Why are some life decisions so easy to make, and some so difficult? Like the ones that you know what the answer is supposed to be, but accepting that answer is painful and just a hard pill to swallow..no pun intended. We've decided...officially...no more babies. This is a sad decision for me, as I wish we had made the effort a few years ago to have another child. But we have passed that window of comfortableness. You know..our other kids are at a point where they are pretty self sufficient. Our youngest will be 8 next month. They sleep through the night. They are potty trained. They can fix themselves a snack or drink when they want one. All of that is kind of hard to give up...Plus the mile long list of other reasons I won't go into here...
But then comes in the acknowledgement that I will never be pregnant again. Never see that positive sign on a test again. Never have that feeling of excitement and fear of what's to come again. Never feel that first baby kick again. Never watch my belly change and grow with pregnancy. Never have that elation of hearing the baby's first cries at birth again. Never wonder if it's a boy or a girl again. Never deciding on a name again. Never feel the soft breath that only an infant can have on my neck again. No first steps or first words again.
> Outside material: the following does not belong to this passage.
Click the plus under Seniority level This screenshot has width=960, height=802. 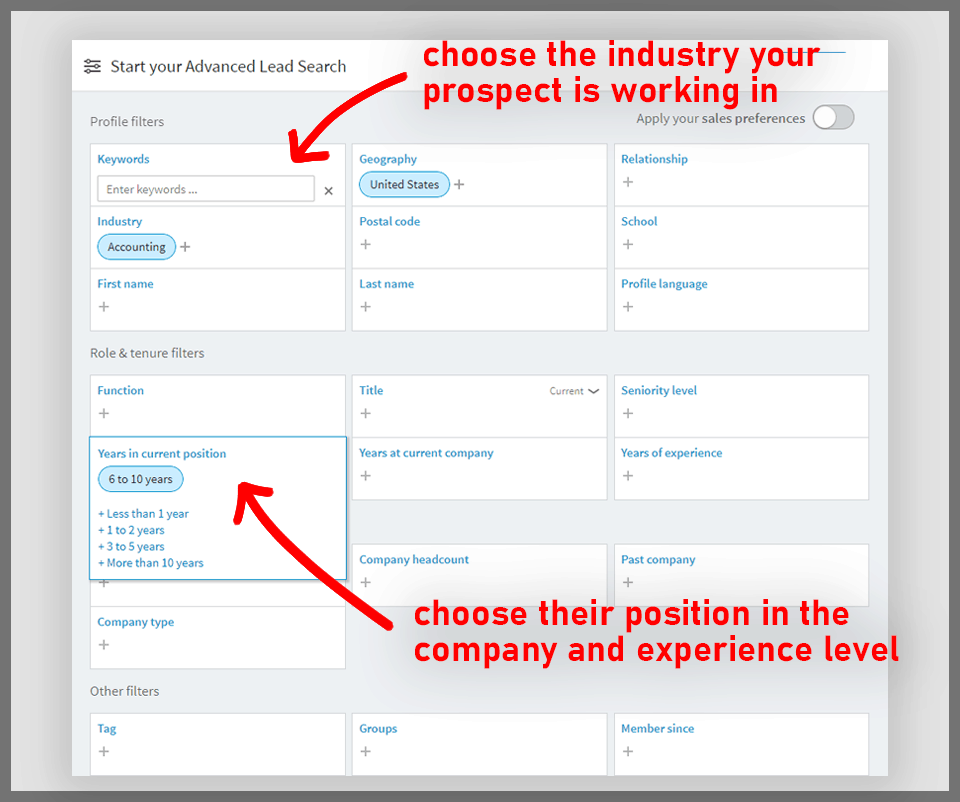click(627, 413)
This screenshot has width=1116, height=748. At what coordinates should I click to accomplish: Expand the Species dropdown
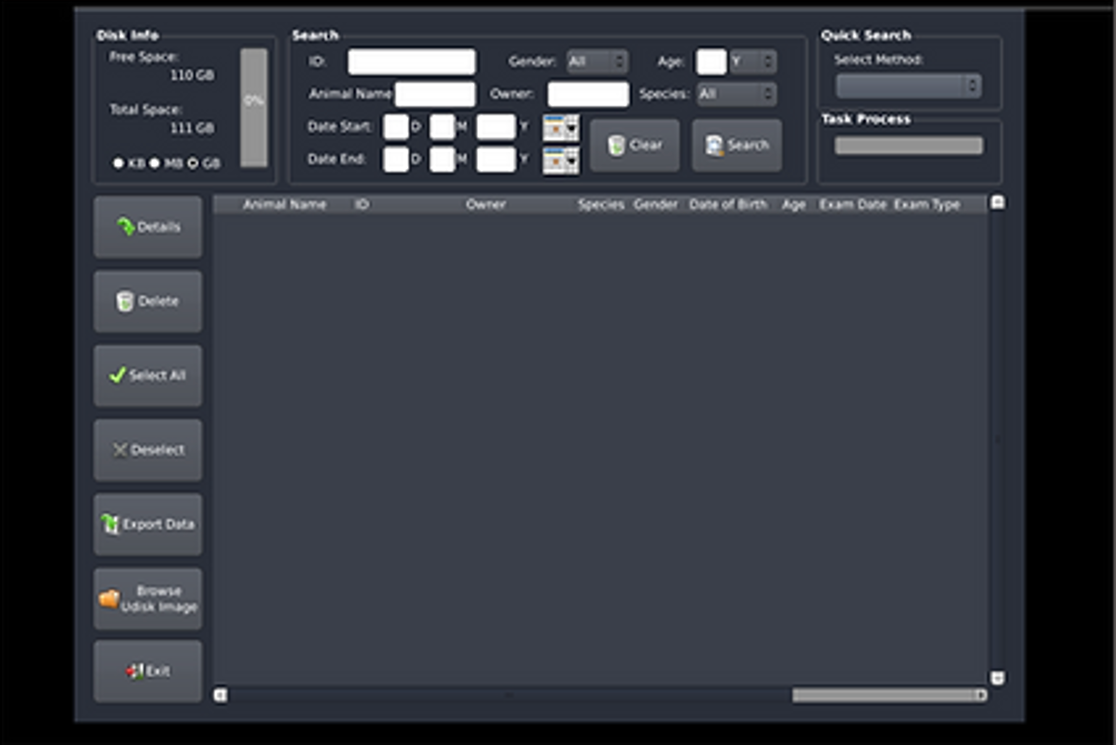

Accepting that I am past the point of having babies is hard. Really..it stinks. Does this mean I'm.....old?? I mean, really, what's left after that for me?? I'm still a mother, I know that..and a mother to 2 fabulous kids that I still wonder what I did to for God to deem me worthy to have been blessed with. I look forward to all the things that life has to offer with them. But sometimes, still, I picture another one running around with them and think what if? And unfortunately, all those what if's are answered with ridiculously practical answers that remind me that it's just not in the cards for us. It doesn't seem that the things that are falling into place and the results of decisions we've made to this point leave room for another child...and the practical, realistic side of me knows this. But the mother in me cries at the realization and acceptance of this truth. So forgive me if I tear up a little when I see a baby or a pregnant mom, as I mourn the passing of this stage of my life and turn my eyes to the next stage...being the mother of pre-teens. Prayers are appreciated.
What's left for you? Being able to pray like crazy for the two you have. Embracing every joyous stage you are allowed to spend with them. Engrossing yourself in His word so that He can mold your life for His specific plan and purpose. So many many things ahead that you cannot fathom. You are mourning the stages you won't have anymore and yet there are still so so many stages you are yet to go through.
ReplyDeleteI remember being right where you are and asking Him to give me the strength to move past it and only look forward. I love you.
Besides you are going to need all the strength you can muster for the teenage years!